I am using the python client to insert and get data from InfluxDB. I noticed a pattern and I do not know what configuration is wrong.
I have a bucket “X”. Every read from that bucket takes 75.x seconds. It doesn’t matter how many points I have in that bucket, it always takes this time to query data.
I am not sure where is the problem, is there some configuration in InfluxDB which is wrong?
with InfluxDBClient(url=url, token=token,
org=org,
timeout=300_000,
debug=False,
enable_gzip=True) as client:
querier = client.query_api(query_options=QueryOptions(profilers=["query", "operator"],
profiler_callback=callback))
query_text = f'from(bucket: "sensors")' \
f' |> range(start: -2h)' \
f' |> drop(columns: ["_start", "_stop"])' \
f' |> group(columns: ["_measurement"], mode:"by")' \
f' |> pivot(rowKey: ["_time", "ticker", "wallet"], ' \
f'columnKey: ["_field"], valueColumn: "_value")'
query_data = querier.query_data_frame(query=query_text)
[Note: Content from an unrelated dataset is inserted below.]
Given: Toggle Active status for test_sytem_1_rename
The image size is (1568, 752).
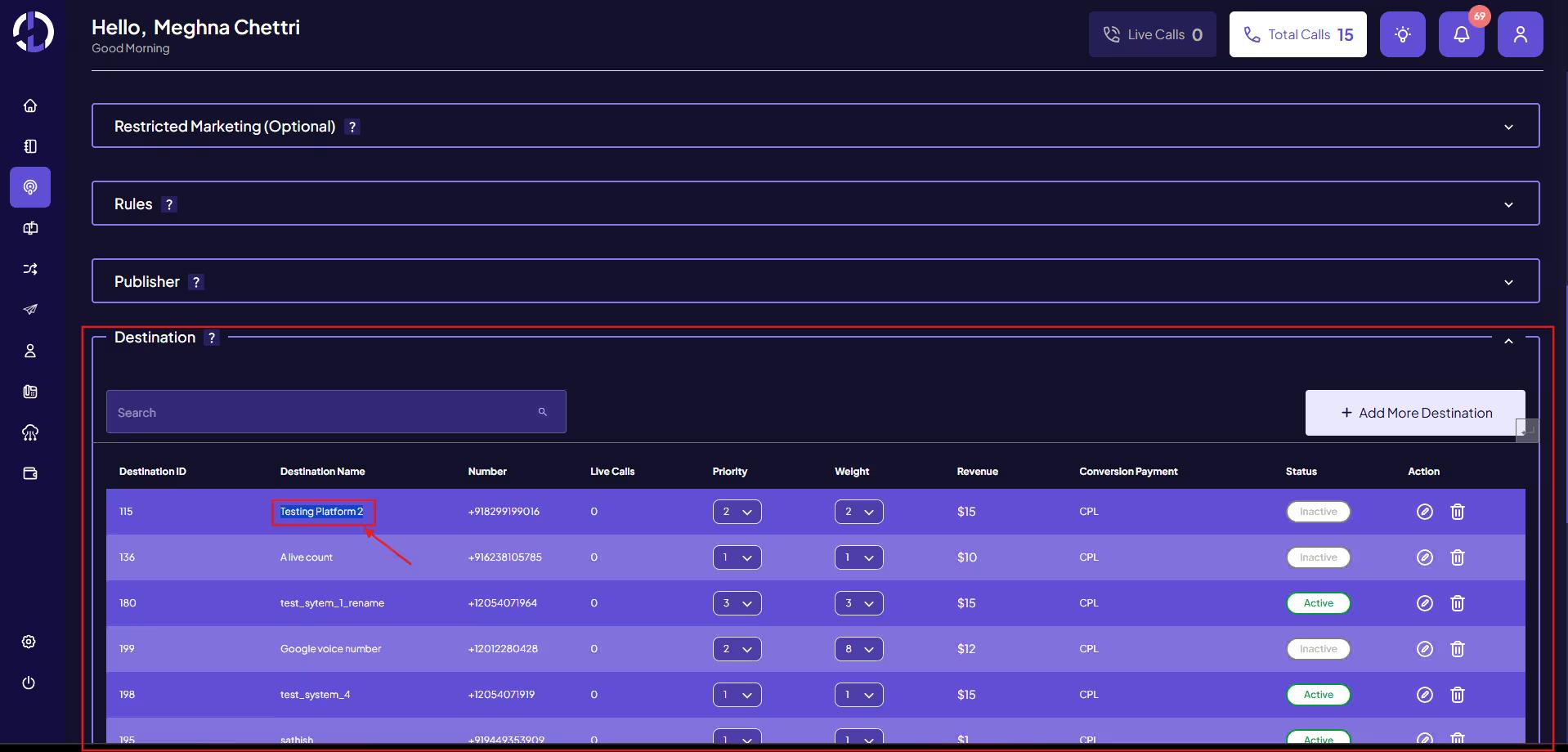Looking at the screenshot, I should 1318,603.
After I have added this comment, I noticed that if I execute for the first time the query it takes 75.133 s and I get in a DataFrame (pandas) around 300 results. If I execute second time this query within the same client (two times, one after another with different range) but with a range of 4mo, I get 16.000 entries and it takes 2 seconds to execute the second time.